Бездетные хозяева дома приняли Ванюшку растроганно, накормили. Хозяйка пошила одежонку.
“Спать я лег вместе с ним и в первый раз за долгое время уснул спокойно. Однако ночью раза четыре вставал. Проснусь, а он у меня под мышкой приютится, как воробей под застрехой, тихонько посапывает, и до того мне становится радостно на душе, что и словами не скажешь! Норовишь не ворохнуться, чтобы не разбудить его, но все-таки не утерпишь, потихоньку встанешь, зажжешь спичку и любуешься на него…”
Из Урюпинска Андрей Соколов решил перебраться в другие места.

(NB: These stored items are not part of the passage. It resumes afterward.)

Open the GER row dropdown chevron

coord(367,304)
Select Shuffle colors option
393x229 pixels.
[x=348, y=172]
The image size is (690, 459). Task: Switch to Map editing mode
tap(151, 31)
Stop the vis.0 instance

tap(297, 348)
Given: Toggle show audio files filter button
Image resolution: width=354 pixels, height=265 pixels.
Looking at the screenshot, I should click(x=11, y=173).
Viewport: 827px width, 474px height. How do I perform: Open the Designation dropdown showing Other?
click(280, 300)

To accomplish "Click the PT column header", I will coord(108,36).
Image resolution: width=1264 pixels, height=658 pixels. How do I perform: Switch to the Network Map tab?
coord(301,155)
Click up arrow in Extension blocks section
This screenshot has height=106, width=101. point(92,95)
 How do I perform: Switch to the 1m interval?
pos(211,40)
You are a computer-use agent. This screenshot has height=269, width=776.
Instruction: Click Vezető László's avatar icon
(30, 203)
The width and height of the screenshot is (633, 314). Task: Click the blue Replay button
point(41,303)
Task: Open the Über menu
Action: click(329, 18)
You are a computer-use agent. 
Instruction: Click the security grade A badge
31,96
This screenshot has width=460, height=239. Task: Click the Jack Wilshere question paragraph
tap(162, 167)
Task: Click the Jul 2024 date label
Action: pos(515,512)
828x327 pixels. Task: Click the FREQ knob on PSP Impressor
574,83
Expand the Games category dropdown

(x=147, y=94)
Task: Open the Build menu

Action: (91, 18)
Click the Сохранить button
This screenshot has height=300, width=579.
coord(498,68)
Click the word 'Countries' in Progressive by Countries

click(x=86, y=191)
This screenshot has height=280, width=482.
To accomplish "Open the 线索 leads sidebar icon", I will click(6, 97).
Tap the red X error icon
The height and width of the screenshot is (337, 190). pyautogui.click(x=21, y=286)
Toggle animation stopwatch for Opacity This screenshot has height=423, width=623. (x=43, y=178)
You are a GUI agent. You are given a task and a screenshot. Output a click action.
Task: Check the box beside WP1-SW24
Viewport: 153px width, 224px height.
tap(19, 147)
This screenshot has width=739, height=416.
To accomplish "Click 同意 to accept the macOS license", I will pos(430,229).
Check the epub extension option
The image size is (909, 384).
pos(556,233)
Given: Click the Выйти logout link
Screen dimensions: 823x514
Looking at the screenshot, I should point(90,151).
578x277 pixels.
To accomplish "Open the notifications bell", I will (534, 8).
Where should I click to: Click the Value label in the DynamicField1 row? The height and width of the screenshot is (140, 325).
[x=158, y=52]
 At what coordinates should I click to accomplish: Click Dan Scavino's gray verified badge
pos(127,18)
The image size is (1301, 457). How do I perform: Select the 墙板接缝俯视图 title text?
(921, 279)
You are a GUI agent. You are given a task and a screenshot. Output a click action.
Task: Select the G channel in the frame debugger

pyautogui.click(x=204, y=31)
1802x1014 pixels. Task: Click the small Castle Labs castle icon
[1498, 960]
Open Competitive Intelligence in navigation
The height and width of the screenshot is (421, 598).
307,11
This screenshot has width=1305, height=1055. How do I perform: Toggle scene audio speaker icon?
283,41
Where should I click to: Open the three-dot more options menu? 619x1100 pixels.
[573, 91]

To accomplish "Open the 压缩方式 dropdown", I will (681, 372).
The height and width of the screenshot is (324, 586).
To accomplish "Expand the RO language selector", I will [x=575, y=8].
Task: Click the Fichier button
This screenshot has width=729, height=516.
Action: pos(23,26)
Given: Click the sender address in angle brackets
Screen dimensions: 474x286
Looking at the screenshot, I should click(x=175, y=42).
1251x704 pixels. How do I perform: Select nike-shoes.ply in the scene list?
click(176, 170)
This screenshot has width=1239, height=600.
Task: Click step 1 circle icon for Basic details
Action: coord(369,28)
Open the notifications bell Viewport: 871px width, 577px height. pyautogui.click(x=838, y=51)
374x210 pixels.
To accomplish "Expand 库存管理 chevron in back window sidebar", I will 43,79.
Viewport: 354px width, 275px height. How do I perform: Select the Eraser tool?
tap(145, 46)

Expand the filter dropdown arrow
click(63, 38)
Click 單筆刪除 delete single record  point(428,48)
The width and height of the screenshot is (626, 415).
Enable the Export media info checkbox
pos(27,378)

Вот, кочует вместе с сыном.
“Два осиротевших человека, две песчинки, заброшенные в чужие края военным ураганом невиданной силы… Что-то ждет их впереди? И хотелось бы думать, что этот русский человек, человек несгибаемой воли, выдюжит и около отцовского плеча вырастет тот, который, повзрослев, сможет все вытерпеть, все преодолеть на своем пути, если к этому позовет его Родина”.